Yet Greenland, with a population of 56,000, nominally part of Denmark but with its own parliament, is trying to step onto the world stage. Travel brochures--there is a national tourist board--play up such eco-adventures as sea kayaking, trekking and dog sledding across magnificent icescapes. But beyond that, what is this Kalaallit Nunaat, as it is known among its native Inuit--this “land of the people”?

That first afternoon we wandered the streets of Aasiaat, a scattering of homes that were painted blue or red or yellow with white trim and reminded us of Legos. Staying clear of the speeding cars and taxis, climbing stairs up rocky hillsides, I thought about the people who first came here, more than 4,500 years ago. Descendants of the ancient wanderers who crossed the Bering land bridge, they migrated across northern Canada searching for food and for refuge from hostile tribes, and they stopped and they stayed despite the darkness of winter, the cold and hardship.

If all great adventures begin with a sense of mystery and end with a sense of wonder, then, I would discover, there is little difference between the first settlers and the visitors of today.

We had worked out an itinerary with the help of the Great Canadian Travel Co.
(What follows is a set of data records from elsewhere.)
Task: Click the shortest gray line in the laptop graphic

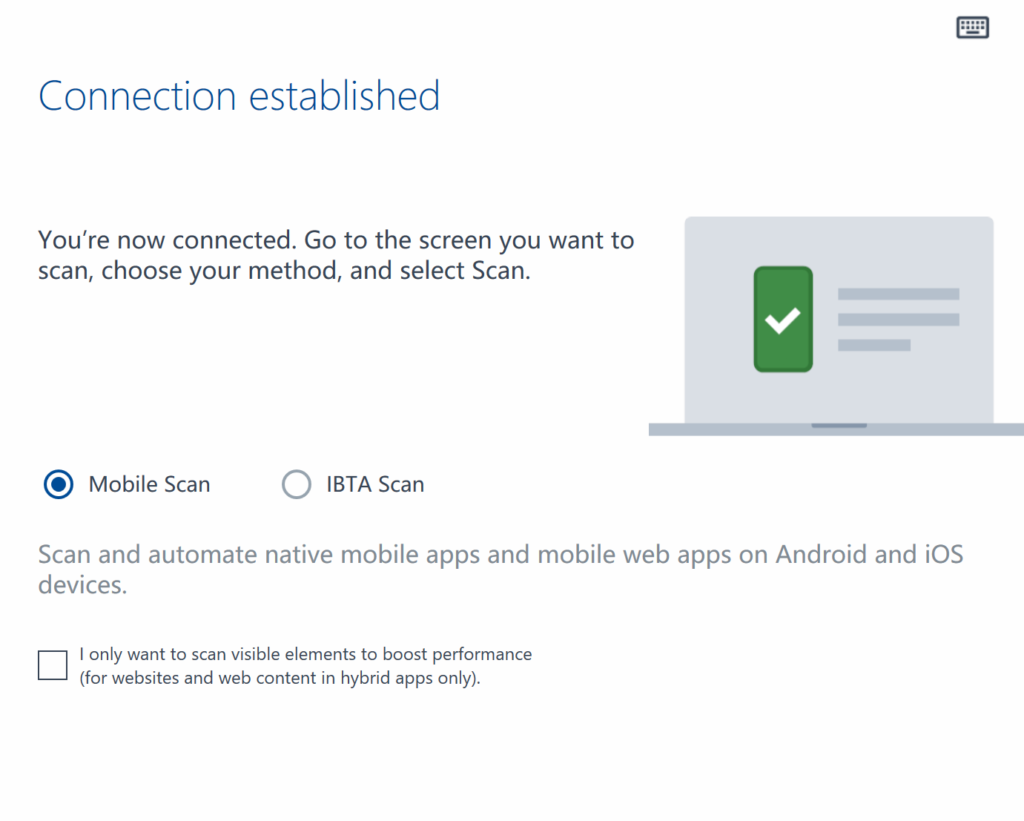Action: (874, 345)
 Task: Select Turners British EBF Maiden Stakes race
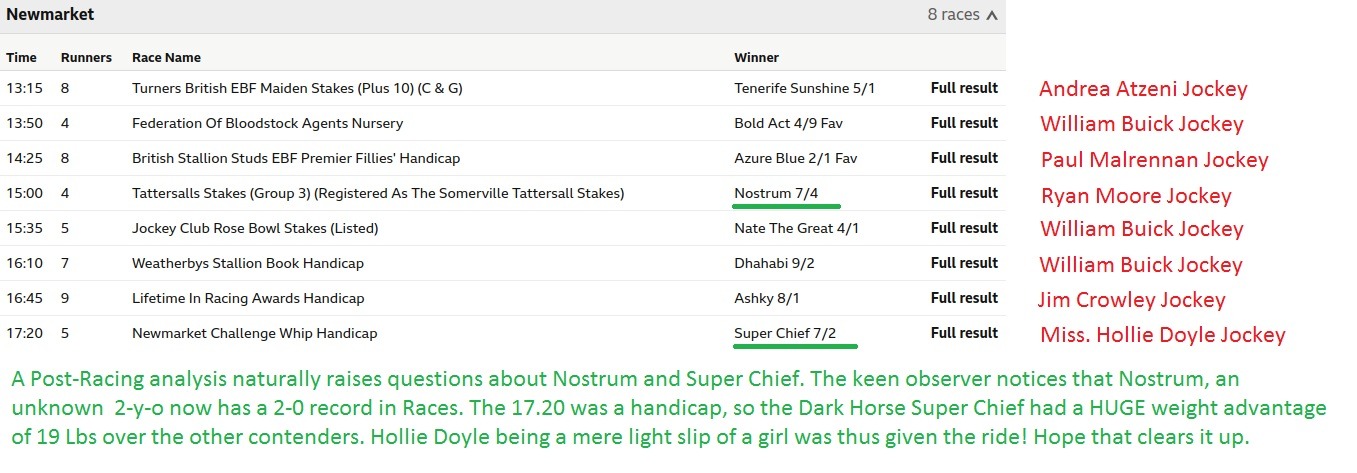click(297, 88)
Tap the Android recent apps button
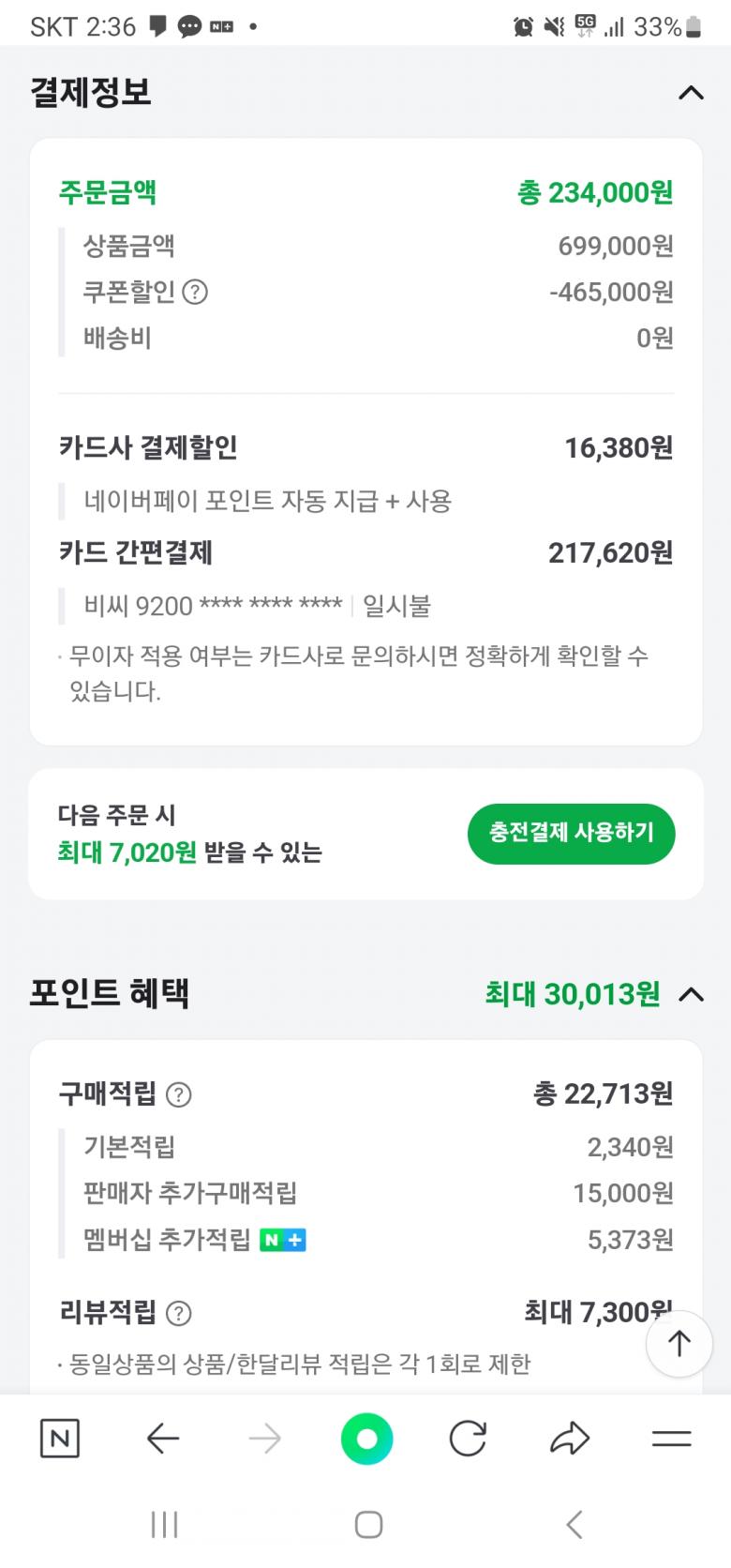 click(x=164, y=1525)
Although there are cruise ships from the East Coast and flights from Copenhagen and Reykjavik, we chose a different route. We flew instead from Ottawa to Iqaluit and from Iqaluit to Aasiaat in a 13-seat turbo-prop that Great Canadian charters from Air Nunavut in July and August.
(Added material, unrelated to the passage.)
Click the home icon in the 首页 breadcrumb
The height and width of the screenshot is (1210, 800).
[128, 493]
Booking cabins on the ferries that run along the coast, we traveled from Aasiaat and Ilulissat in Disko Bay to Sisimiut and the capital Nuuk and back, a round trip of about 750 miles. We stayed in Seamen’s Homes, Lutheran-run way stations for sailors and fishermen that double as clean and comfortable hotels for tourists like ourselves. Our only concession to luxury was a hotel in Ilulissat.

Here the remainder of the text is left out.